O forte temporal que desabou sobre a capital paraense, na tarde de ontem, foi um empecilho para os trabalhos programados pela tarde. Originalmente, o técnico Cacaio previa realizar coletivo, mas com a inundação do gramado, o jeito foi fazer o popular ‘rachão’, até para prevenir os atletas de um possível contratempo às vésperas da grande final da Copa Verde.
“Fizemos um trabalho, mas não era aquilo que queríamos. A gente já tem a equipe na cabeça e até porque viemos de seis, sete jogos juntos e eles sabem da nossa filosofia.

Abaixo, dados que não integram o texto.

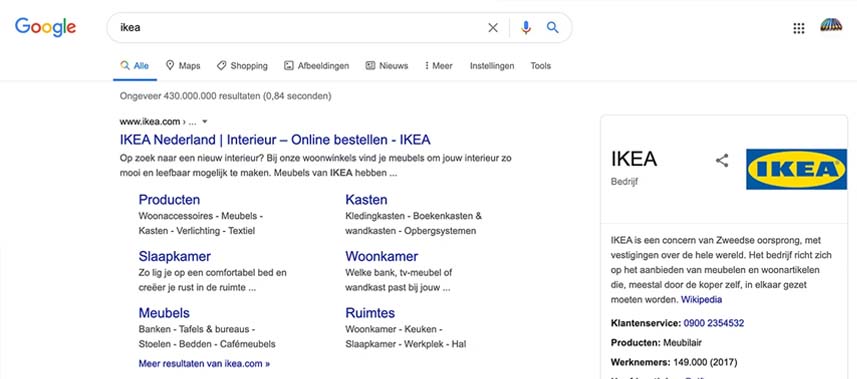Image resolution: width=857 pixels, height=379 pixels.
Task: Click the IKEA logo thumbnail
Action: point(796,169)
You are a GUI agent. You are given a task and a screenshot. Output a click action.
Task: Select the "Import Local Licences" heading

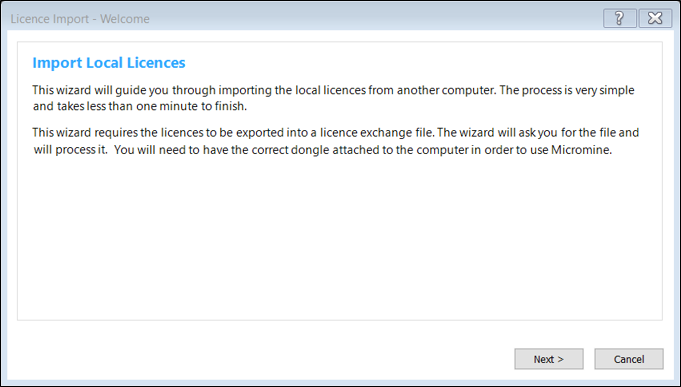(109, 63)
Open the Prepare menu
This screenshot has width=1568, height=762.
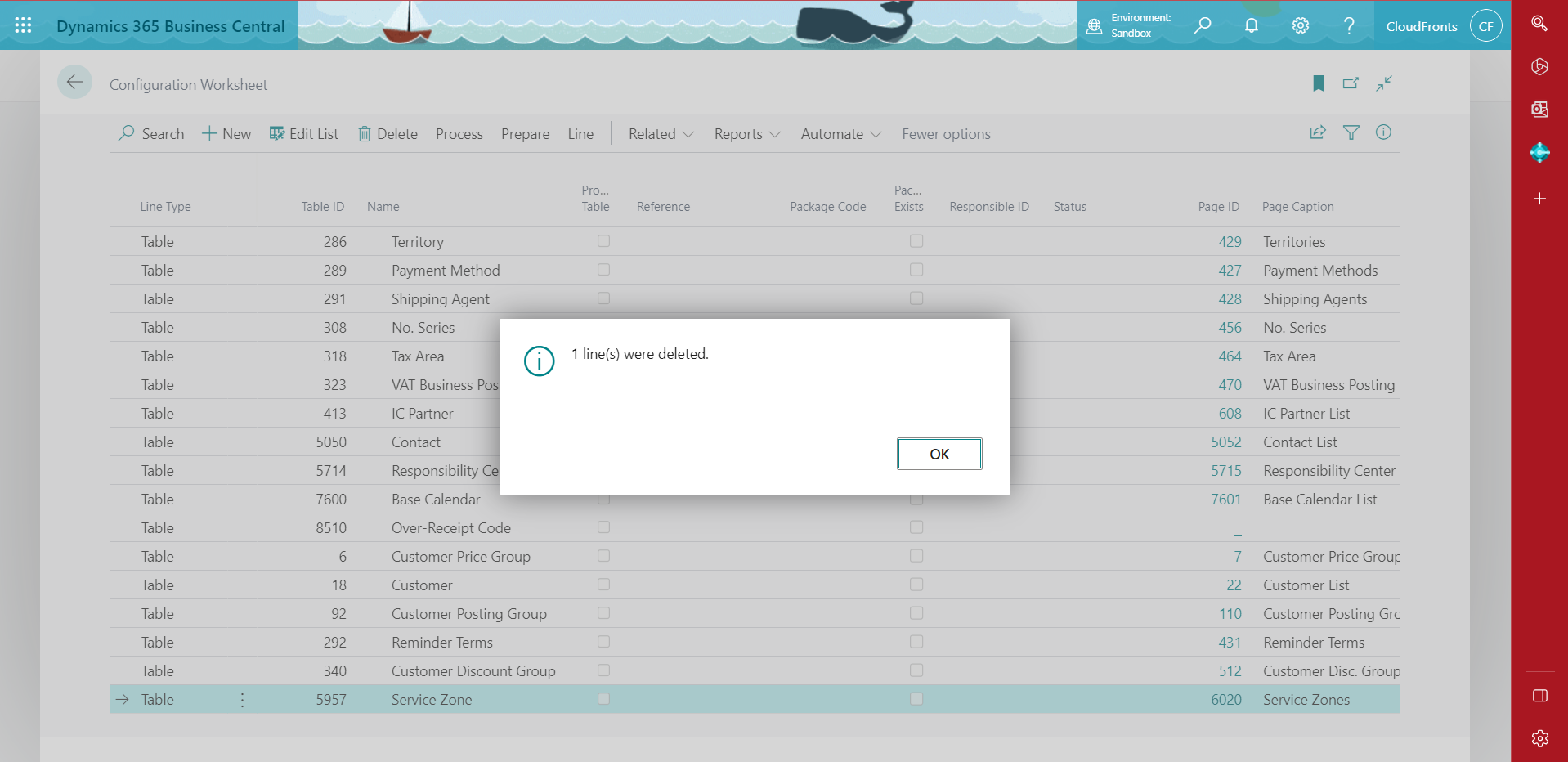(x=525, y=134)
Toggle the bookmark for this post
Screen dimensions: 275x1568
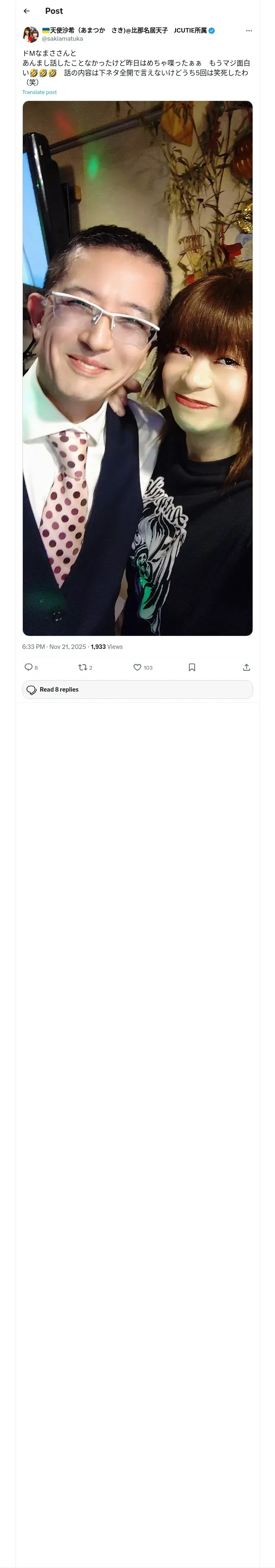point(191,667)
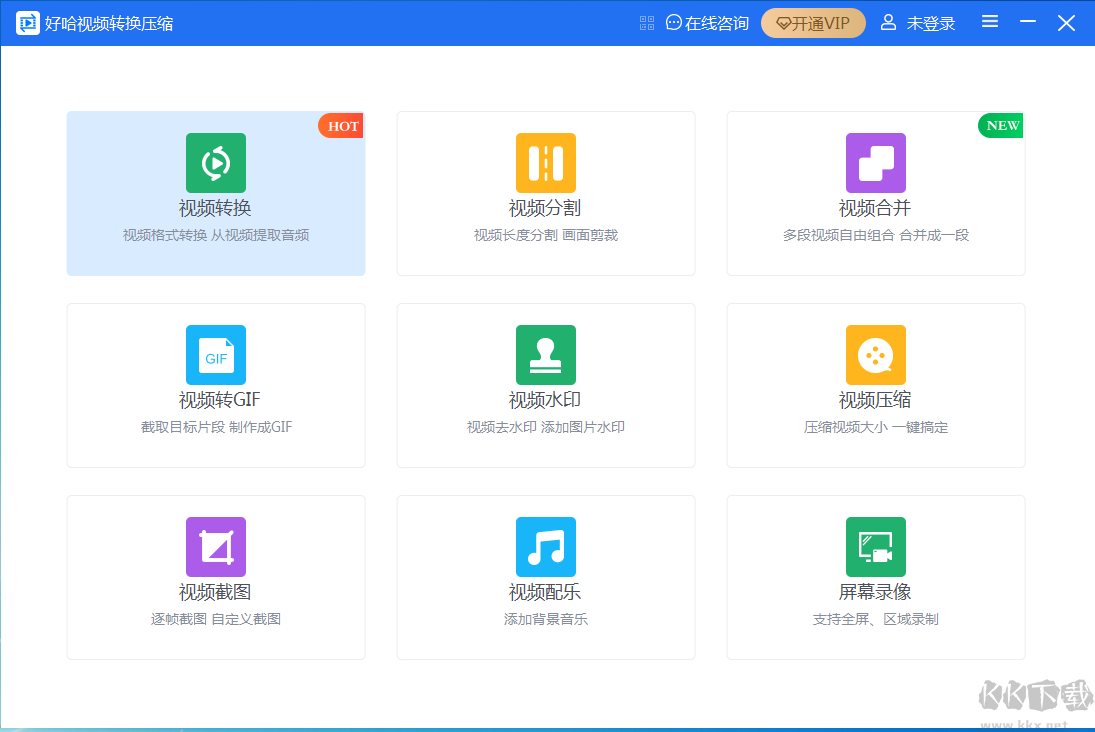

Eles sabem o que precisam fazer em campo, a hora certa de atacar, defender, vão se comportar bem”, analisa o técnico.
Cacaio pede encarecidamente a presença em peso da torcida. “(O apoio) É super importante. A gente até pede para o torcedor que carregue o time nas costa. Os jogos são desgastantes, mas quando eles olham para o lado e observam a torcida gritando nas arquibancadas, eles tiram força da alma e lutam por eles”, garante.
Até o fim da tarde de ontem, cerca de dez mil ingressos antecipados já haviam sido vendidos.
Para o jogo, o técnico Cacaio relacionou 23 atletas que entraram em regime de concentração até a hora da partida e uma provável formação conta com Fabiano no gol, uma linha de quatro defensores, provavelmente Levy, Max, Igor João e Alex Ruan, além da dupla de volantes Ameixa e Ilaílson.
A dúvida reside no meio-campo: se optar por três atacantes, Cacaio deve entrar com Eduardo Ramos na armação, seguido de Bismark, Silvio e Rafael Paty no ataque. Se preferir resguardar o meio, sai Silvio e entra Ratinho.